Opponents have threatened a Senate procedural roadblock known as a filibuster. It was unclear if they could prevent backers from mustering the needed 60 votes in the 100-member, Republican-led chamber to cut off such a tactic.
A vote was set for Friday.
A Senate Democratic leadership aide said opponents seemed to have from 40 to 46 votes to sustain a filibuster. Republicans said it was uncertain how many votes they would have.
“It’s going to be close,” a Senate Republican aide said.
Bush weighed into the fray, saying, “The Patriot Act is scheduled to expire at the end of the month, but the terrorist threat will not expire on that schedule.”
“In the war on terror, we cannot afford to be without this law for a single moment. I urge the Senate to pass this legislation promptly and reauthorize the Patriot Act,” Bush said in a statement.
If Senate proponents are unable to pass the measure, one option suggested by opponents would be to approve a temporary extension of the act as currently written until a new agreement could be reached between the House and Senate.
But Senate Majority Leader Bill Frist, a Tennessee Republican, said, “I am opposed to a short-term extension,” and called on senators to pass the House-passed measure.
“Today’s overwhelming bipartisan vote in the House for the Patriot Act — with the support of 44 Democrats, including members of the House Democratic leadership — shows that we can all unite to make America safer from terrorism while safeguarding our civil rights and civil liberties,” Frist said.
The Patriot Act was first passed after the September 11, 2001, attacks on the United States to expand the power of the federal government to track down terrorists.
The House-passed compromise would make permanent 14 provisions set to expire on December 31, including ones allowing the sharing of information by intelligence and law enforcement agencies.

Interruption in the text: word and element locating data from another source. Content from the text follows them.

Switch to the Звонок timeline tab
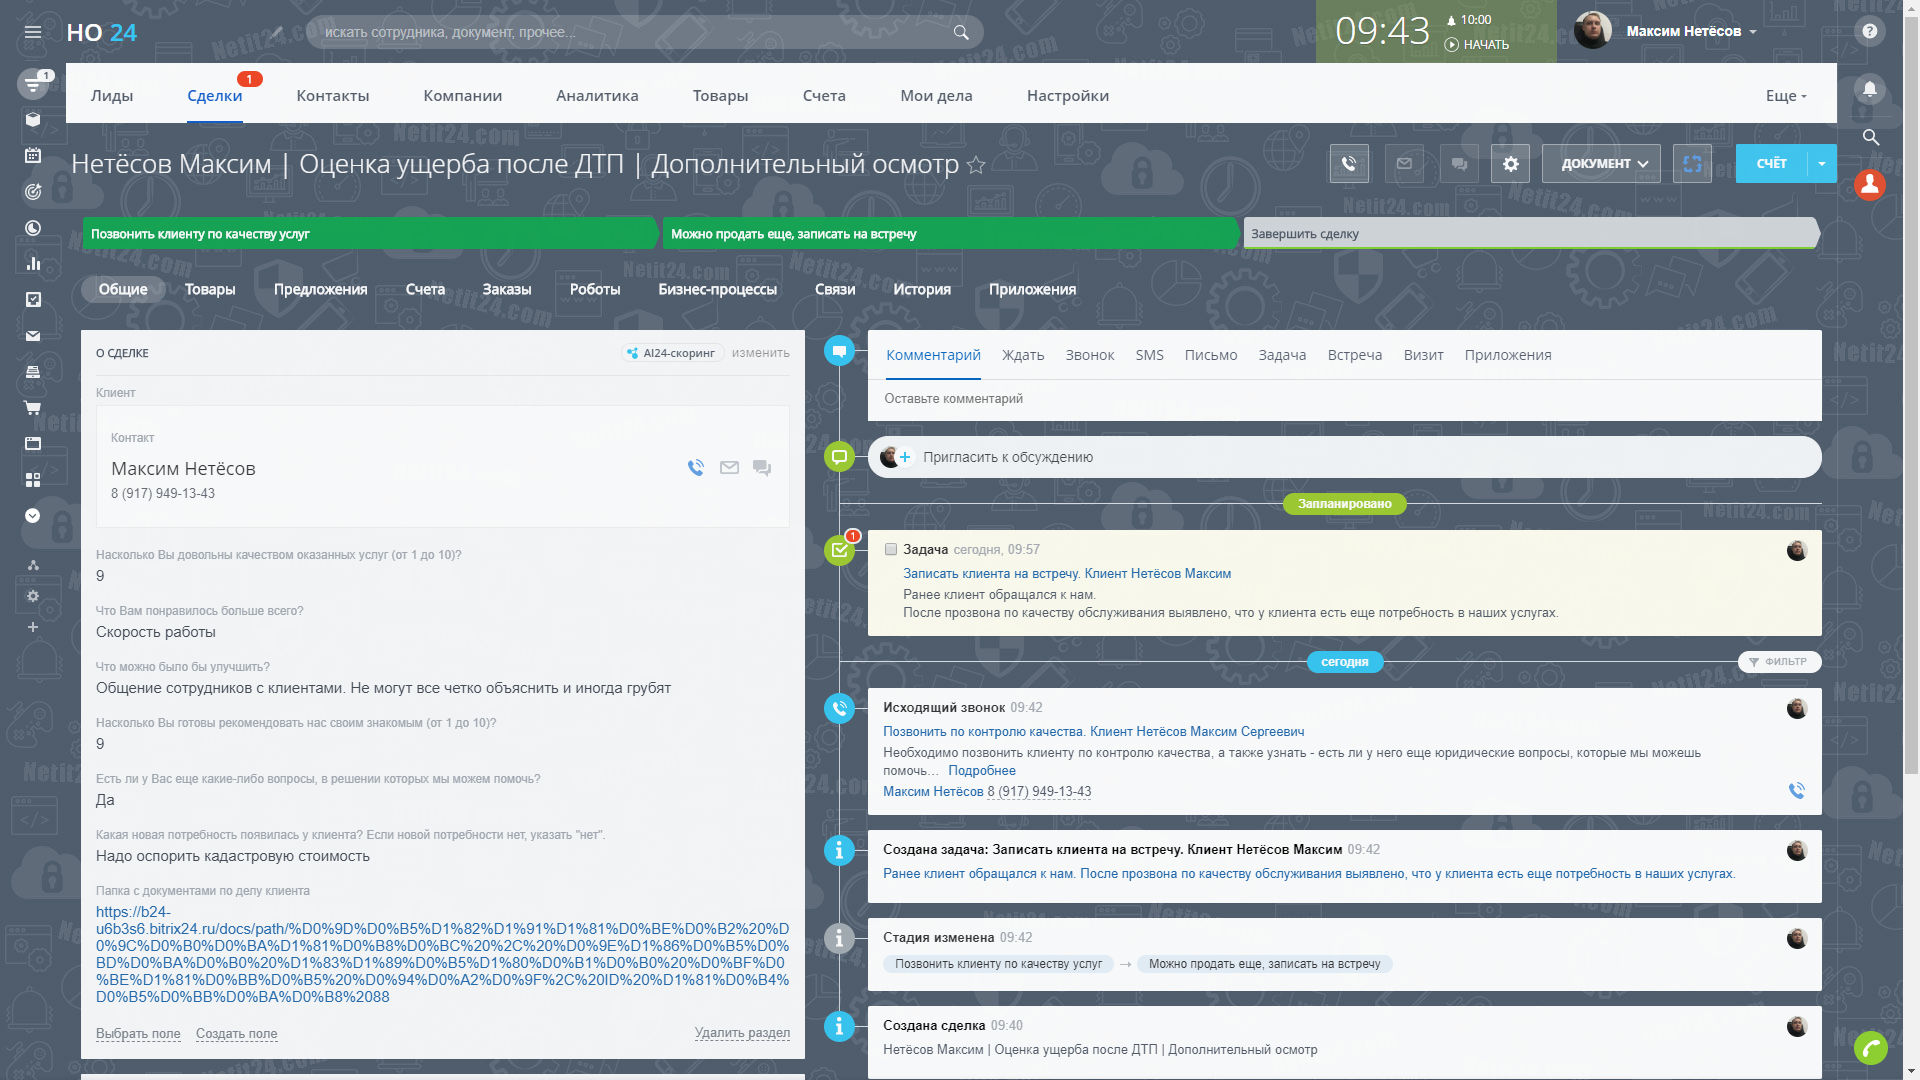This screenshot has height=1080, width=1920. (x=1089, y=355)
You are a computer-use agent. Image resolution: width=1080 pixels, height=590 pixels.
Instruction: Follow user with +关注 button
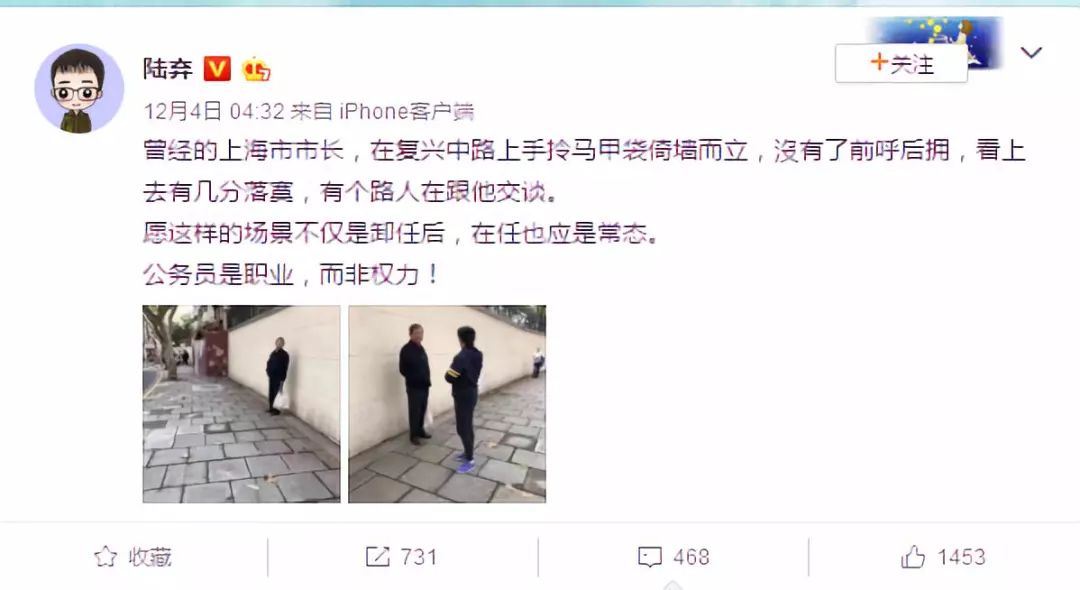click(x=901, y=63)
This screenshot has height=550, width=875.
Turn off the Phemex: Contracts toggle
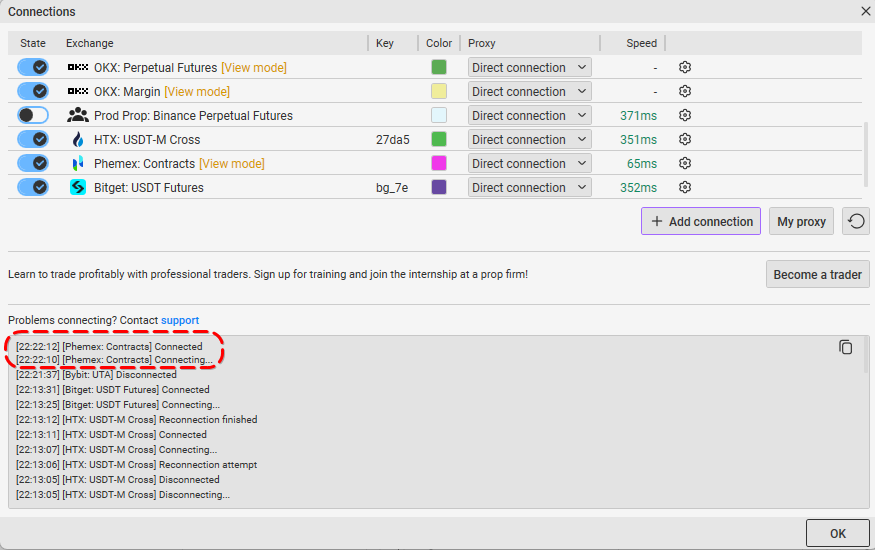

In a concession to critics, the legislation would extend three others by four years rather than seven years as proposed earlier.
Those provisions cover rules for tracking “lone-wolf” terrorists, who operate independent of outside groups, as well as wiretaps and court orders for records from businesses, libraries and others in intelligence cases.

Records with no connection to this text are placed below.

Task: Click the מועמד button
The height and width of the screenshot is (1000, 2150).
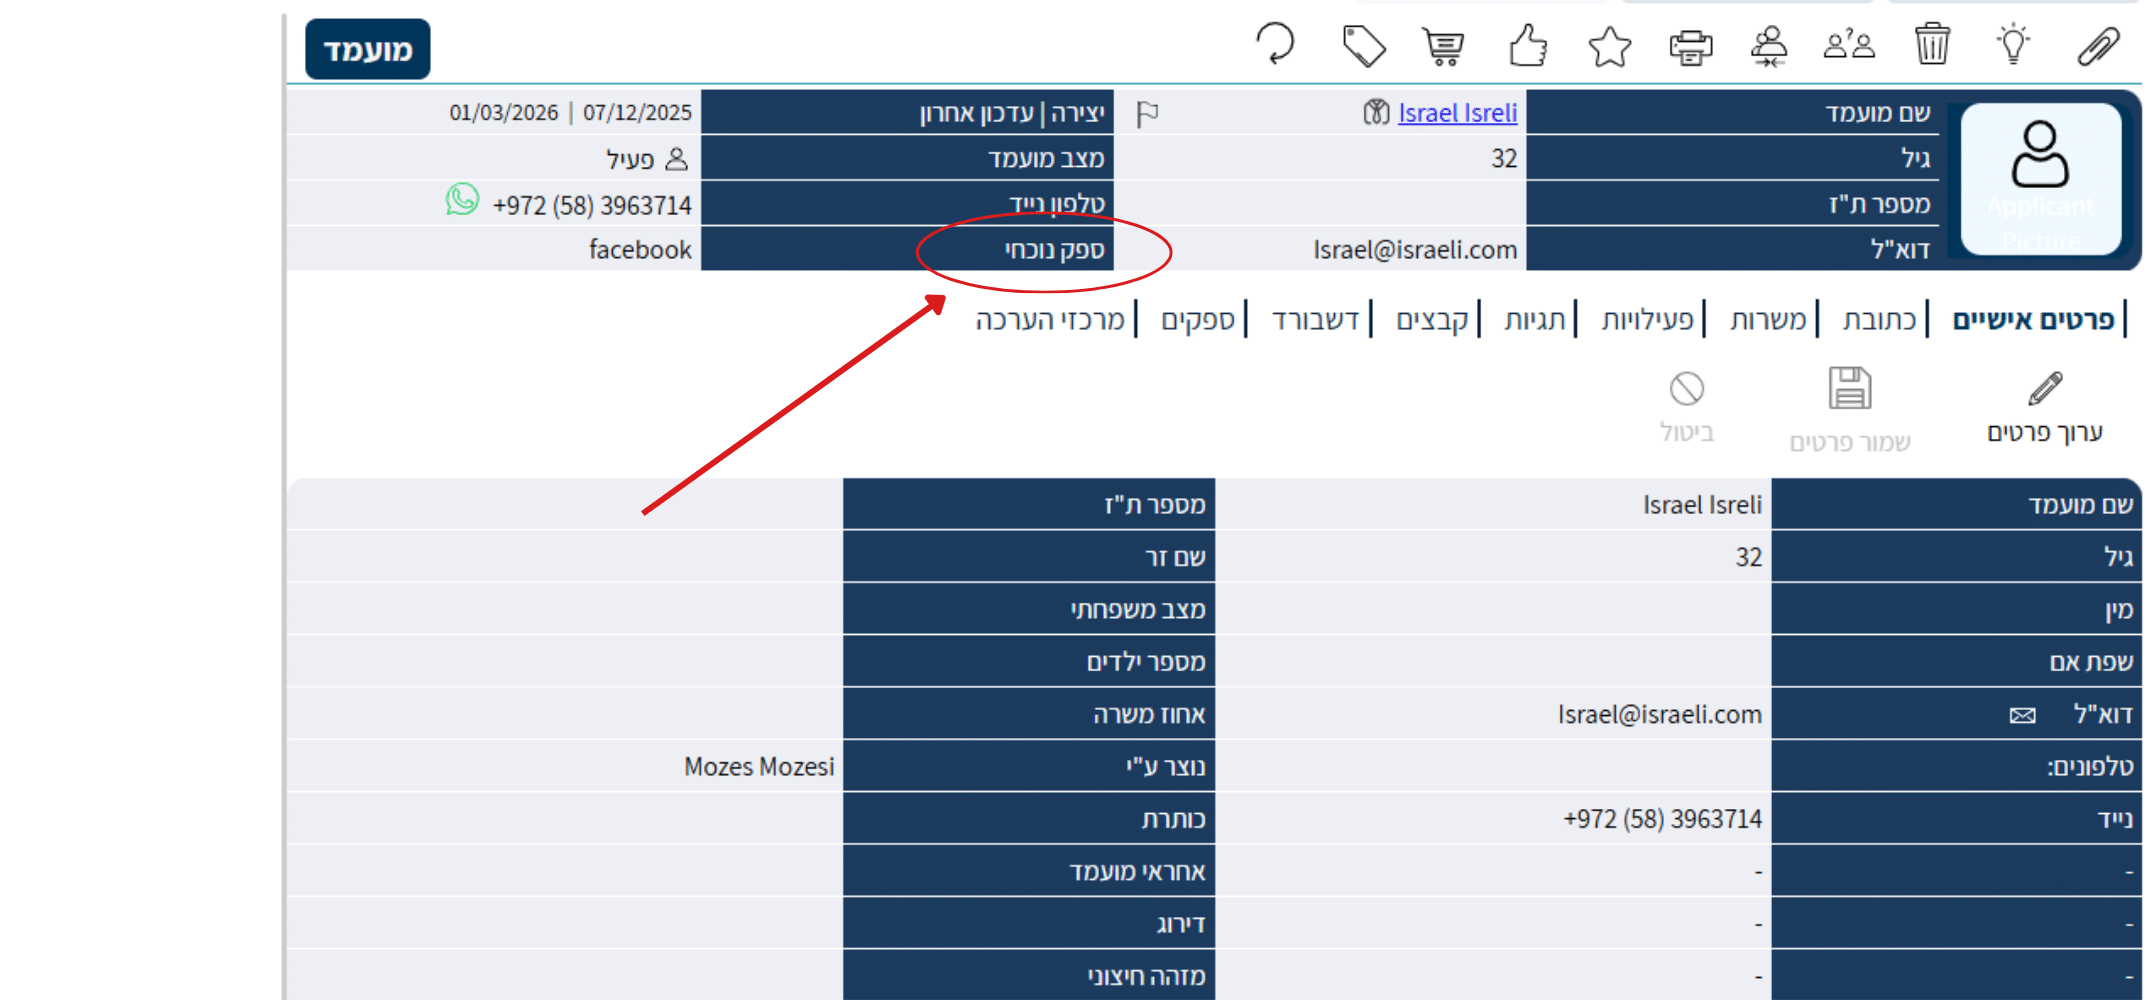Action: coord(368,49)
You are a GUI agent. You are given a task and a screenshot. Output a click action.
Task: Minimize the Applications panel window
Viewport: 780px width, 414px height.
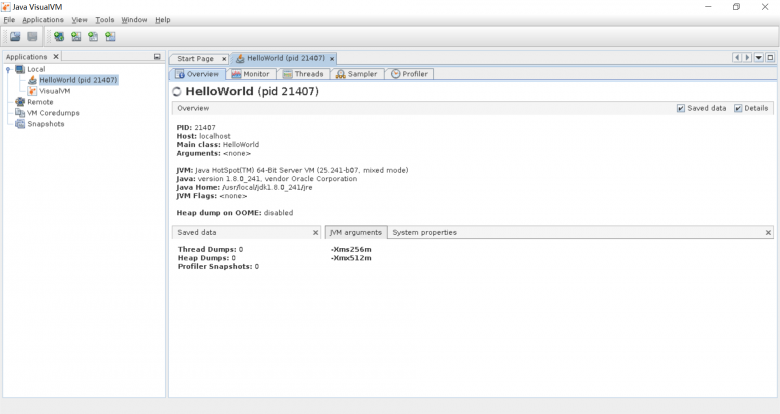156,57
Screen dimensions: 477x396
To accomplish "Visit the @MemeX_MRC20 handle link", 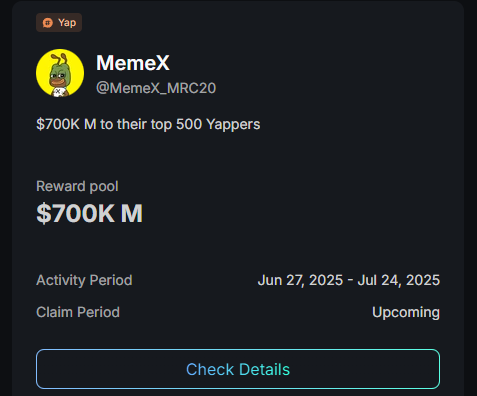I will [156, 88].
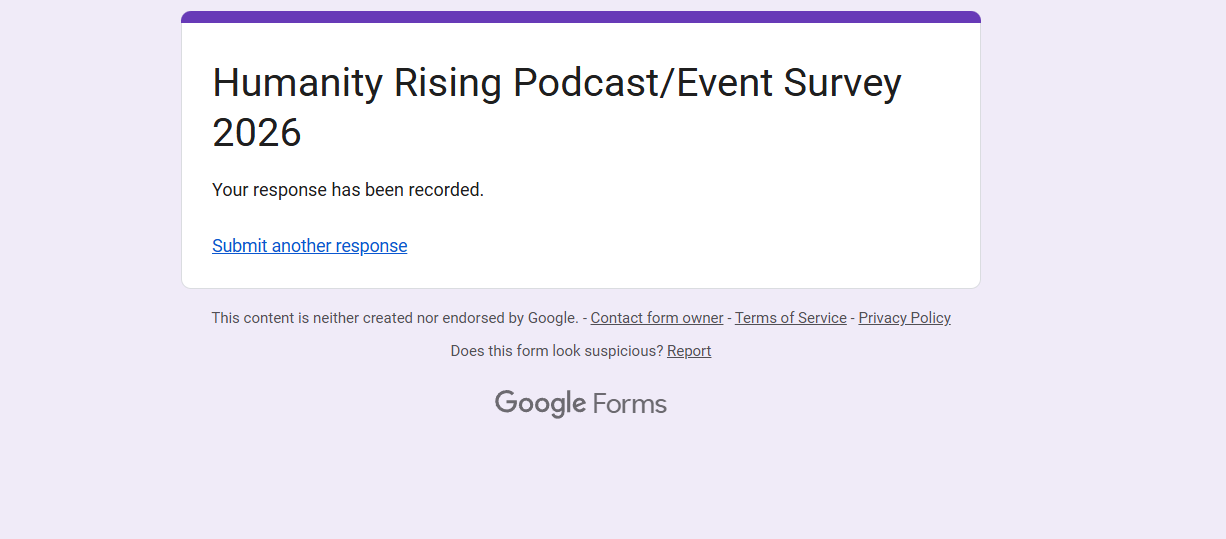Click the word "Survey" in the title

point(842,83)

The legislation would amend the ability of law enforcement agents to obtain library records, requiring a court to be satisfied the records were relevant to a terrorism investigation.
In a “Dear Colleague” letter, nine senators — five Democrats and four Republicans — called for additional changes.
They charged the measure would allow “fishing expeditions targeting innocent Americans,” and said the government should be “required to convince a judge” that records they want are connected to a “suspected terrorist or spy.”
U.S. Homeland Security Secretary Michael Chertoff told Reuters during a visit to New York the Patriot Act “has proven to be a very effective tool in fighting terror.”
“I don’t think there has been any real case made that it’s been abused,” he said.